TASK DESCRIPTION ▸
All lines holding the word "height" are to be copied from the records beneath.

DATA IN THIS EXERCISE ▸
►
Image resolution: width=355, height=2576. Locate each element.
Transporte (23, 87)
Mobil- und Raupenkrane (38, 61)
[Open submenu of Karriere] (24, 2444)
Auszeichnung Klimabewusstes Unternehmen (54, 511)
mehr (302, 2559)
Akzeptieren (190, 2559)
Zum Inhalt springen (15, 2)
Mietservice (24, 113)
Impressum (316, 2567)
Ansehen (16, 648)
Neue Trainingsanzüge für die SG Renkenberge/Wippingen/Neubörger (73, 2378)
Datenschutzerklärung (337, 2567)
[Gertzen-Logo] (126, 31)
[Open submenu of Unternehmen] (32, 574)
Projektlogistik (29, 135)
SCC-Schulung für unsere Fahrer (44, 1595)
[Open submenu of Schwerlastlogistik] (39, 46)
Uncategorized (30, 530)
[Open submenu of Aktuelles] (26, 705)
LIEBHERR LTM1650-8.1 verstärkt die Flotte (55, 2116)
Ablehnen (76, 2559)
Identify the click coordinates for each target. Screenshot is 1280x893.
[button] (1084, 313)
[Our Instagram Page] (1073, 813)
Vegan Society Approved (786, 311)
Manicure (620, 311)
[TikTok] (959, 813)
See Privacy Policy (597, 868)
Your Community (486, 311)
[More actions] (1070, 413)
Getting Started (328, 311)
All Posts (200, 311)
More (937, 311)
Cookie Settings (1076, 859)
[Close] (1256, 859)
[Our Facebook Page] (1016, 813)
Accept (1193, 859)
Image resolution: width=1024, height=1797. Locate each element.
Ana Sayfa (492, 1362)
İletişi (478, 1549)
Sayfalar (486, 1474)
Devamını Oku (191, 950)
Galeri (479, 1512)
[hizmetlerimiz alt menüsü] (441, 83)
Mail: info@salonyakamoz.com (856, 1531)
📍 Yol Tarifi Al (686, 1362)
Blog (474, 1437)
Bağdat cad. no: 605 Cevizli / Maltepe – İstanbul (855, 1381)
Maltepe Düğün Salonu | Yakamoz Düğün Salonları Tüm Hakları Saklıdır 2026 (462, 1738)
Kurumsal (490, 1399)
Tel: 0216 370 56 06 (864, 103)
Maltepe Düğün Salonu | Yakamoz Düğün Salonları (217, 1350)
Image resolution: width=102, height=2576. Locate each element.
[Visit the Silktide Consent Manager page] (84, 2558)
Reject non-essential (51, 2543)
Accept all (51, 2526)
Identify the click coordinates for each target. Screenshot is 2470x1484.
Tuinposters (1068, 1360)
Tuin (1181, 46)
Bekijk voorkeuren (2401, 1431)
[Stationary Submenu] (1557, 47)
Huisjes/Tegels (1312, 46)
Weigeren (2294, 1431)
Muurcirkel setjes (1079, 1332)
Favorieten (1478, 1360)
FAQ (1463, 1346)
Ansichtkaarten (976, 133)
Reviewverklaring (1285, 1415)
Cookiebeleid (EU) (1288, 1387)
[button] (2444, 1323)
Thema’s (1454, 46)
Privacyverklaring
◄
EXERCISE SOLUTION ▸
Image resolution: width=355, height=2576. Locate each element.
Image resolution: width=1024, height=1797. Locate each element.
Image resolution: width=102, height=2576. Locate each element.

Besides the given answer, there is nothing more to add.